Across the entries below, determine how many lines include the word "blue". State only the resulting number.

▶ Material provided
+ + + +
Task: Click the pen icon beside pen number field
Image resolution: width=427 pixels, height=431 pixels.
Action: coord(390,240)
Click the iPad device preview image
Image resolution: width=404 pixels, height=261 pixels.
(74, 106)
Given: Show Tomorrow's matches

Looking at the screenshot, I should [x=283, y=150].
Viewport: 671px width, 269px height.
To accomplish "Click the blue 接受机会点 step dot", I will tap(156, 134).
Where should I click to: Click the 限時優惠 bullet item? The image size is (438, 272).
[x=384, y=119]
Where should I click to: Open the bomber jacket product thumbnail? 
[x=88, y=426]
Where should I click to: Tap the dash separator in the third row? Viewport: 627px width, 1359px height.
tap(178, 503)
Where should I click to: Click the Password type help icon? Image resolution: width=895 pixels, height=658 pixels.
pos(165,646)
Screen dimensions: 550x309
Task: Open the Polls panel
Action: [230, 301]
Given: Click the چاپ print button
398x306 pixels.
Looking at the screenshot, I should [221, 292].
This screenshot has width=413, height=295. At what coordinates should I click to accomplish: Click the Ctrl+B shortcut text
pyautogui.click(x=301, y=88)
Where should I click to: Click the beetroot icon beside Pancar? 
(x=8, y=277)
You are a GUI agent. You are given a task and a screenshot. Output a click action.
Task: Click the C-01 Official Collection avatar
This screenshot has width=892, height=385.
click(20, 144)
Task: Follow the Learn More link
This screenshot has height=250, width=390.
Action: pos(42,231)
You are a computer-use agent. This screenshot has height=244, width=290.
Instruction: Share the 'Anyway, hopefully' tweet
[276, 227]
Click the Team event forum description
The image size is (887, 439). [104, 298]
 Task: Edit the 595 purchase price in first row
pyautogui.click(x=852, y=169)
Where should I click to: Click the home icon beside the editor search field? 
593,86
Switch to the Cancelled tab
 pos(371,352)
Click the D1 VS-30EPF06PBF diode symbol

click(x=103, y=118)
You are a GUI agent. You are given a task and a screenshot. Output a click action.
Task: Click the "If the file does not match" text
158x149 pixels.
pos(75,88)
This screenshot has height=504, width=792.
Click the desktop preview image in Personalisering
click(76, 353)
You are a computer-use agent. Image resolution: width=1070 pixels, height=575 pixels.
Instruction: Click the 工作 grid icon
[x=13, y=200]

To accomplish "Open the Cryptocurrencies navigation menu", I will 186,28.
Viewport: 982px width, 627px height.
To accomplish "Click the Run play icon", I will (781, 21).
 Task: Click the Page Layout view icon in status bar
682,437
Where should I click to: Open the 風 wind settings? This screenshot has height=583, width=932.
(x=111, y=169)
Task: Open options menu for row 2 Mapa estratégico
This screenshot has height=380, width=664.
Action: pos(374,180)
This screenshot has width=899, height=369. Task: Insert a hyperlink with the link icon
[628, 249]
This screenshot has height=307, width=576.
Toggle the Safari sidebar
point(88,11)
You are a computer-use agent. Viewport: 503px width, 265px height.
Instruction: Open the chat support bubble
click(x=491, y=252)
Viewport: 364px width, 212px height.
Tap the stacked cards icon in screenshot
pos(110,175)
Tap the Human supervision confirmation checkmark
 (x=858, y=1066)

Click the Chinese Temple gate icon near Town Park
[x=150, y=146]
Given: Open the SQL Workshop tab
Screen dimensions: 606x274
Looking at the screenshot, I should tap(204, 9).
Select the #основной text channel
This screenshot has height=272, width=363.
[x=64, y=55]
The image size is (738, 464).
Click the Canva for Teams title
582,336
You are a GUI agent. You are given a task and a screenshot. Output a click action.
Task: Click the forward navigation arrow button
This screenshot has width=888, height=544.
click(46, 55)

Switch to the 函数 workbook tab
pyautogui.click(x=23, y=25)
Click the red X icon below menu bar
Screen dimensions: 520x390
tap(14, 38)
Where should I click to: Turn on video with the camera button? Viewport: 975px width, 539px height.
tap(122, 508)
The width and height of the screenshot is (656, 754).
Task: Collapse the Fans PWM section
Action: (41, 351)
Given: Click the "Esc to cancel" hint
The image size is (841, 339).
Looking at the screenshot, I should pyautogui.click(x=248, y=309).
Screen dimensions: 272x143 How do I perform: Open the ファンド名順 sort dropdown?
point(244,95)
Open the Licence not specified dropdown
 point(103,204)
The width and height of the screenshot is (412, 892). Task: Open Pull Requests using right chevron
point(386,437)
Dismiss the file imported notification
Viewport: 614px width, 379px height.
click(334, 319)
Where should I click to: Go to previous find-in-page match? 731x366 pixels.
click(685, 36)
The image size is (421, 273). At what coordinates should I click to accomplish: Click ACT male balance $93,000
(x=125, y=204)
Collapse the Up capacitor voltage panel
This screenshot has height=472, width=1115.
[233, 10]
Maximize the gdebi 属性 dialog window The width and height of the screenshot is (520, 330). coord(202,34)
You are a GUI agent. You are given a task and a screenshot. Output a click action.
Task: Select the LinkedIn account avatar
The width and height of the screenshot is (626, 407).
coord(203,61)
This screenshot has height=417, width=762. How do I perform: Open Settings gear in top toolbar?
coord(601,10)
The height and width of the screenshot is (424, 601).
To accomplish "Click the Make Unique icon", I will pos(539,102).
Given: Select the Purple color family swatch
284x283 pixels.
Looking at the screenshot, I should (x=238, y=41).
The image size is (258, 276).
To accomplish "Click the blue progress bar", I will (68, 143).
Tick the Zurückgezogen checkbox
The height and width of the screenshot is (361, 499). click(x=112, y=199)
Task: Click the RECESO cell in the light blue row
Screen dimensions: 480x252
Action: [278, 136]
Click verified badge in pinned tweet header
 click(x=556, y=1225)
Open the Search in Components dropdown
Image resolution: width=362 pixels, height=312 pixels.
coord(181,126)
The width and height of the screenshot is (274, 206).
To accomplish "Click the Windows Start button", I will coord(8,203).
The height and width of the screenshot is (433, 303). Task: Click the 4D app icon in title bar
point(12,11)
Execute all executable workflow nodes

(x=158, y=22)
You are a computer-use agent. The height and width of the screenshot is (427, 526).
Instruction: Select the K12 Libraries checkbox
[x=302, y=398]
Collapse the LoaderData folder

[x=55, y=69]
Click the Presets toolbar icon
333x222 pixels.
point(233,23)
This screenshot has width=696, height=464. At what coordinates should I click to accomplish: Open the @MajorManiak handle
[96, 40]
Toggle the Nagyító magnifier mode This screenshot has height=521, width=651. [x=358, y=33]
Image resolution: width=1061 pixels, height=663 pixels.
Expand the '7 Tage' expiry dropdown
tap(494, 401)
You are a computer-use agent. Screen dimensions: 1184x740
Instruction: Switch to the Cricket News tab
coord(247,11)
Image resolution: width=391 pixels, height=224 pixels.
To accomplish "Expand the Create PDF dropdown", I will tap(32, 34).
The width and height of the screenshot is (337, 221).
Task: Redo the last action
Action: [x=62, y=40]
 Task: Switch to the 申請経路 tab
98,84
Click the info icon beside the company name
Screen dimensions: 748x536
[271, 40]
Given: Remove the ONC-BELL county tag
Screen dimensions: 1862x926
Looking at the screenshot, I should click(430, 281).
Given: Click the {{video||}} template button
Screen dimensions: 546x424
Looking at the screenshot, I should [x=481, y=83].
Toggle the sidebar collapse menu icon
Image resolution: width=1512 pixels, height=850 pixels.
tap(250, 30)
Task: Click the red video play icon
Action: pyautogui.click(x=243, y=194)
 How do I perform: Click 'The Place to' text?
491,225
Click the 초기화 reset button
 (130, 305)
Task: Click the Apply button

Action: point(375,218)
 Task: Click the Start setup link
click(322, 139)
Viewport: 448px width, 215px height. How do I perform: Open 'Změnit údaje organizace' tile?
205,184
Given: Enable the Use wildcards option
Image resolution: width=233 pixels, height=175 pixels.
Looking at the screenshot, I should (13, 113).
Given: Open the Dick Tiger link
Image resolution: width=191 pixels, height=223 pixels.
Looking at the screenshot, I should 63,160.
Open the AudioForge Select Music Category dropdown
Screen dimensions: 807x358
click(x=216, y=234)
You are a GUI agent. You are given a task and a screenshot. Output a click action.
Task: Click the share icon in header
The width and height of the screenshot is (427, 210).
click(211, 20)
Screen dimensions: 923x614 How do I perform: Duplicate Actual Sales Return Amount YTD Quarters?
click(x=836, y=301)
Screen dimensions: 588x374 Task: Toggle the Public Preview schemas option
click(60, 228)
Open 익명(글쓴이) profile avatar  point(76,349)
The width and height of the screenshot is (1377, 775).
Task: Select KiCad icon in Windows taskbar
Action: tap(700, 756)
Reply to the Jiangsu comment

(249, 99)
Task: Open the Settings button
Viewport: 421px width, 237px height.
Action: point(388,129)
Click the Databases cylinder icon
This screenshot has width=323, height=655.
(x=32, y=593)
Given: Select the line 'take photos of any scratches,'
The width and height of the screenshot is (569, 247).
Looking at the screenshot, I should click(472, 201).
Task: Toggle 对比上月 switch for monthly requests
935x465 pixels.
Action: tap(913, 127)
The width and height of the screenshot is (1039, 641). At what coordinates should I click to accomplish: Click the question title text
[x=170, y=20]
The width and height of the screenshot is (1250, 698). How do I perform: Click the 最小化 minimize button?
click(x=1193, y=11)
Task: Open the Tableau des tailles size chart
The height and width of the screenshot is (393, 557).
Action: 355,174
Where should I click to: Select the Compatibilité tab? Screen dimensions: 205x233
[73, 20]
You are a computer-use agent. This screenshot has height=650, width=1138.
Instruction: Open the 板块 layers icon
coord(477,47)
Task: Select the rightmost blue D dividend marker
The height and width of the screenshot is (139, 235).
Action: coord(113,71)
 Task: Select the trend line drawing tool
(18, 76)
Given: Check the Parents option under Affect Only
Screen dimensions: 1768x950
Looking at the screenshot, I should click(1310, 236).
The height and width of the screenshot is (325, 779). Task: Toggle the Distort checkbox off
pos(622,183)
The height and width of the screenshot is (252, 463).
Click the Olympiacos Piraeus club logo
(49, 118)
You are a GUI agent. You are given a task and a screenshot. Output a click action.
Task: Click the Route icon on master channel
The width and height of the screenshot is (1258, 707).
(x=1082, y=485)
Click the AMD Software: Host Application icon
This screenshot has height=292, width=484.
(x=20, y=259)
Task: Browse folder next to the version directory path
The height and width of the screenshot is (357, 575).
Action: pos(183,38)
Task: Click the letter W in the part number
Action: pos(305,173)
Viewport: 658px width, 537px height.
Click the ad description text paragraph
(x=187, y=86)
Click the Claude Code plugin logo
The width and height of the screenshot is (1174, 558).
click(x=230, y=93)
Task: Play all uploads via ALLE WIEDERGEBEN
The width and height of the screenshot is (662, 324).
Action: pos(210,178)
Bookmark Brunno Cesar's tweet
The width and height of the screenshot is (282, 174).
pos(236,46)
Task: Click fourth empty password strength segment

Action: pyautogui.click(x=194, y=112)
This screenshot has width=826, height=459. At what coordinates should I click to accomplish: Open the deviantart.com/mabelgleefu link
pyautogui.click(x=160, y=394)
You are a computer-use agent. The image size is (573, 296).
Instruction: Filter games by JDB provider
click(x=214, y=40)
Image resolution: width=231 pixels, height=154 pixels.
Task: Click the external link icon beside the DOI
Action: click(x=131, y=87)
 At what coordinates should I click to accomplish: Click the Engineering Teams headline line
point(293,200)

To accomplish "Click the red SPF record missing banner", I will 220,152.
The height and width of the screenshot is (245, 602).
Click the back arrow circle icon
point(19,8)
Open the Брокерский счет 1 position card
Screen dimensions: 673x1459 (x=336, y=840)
+ + + +
▶ Written reply
4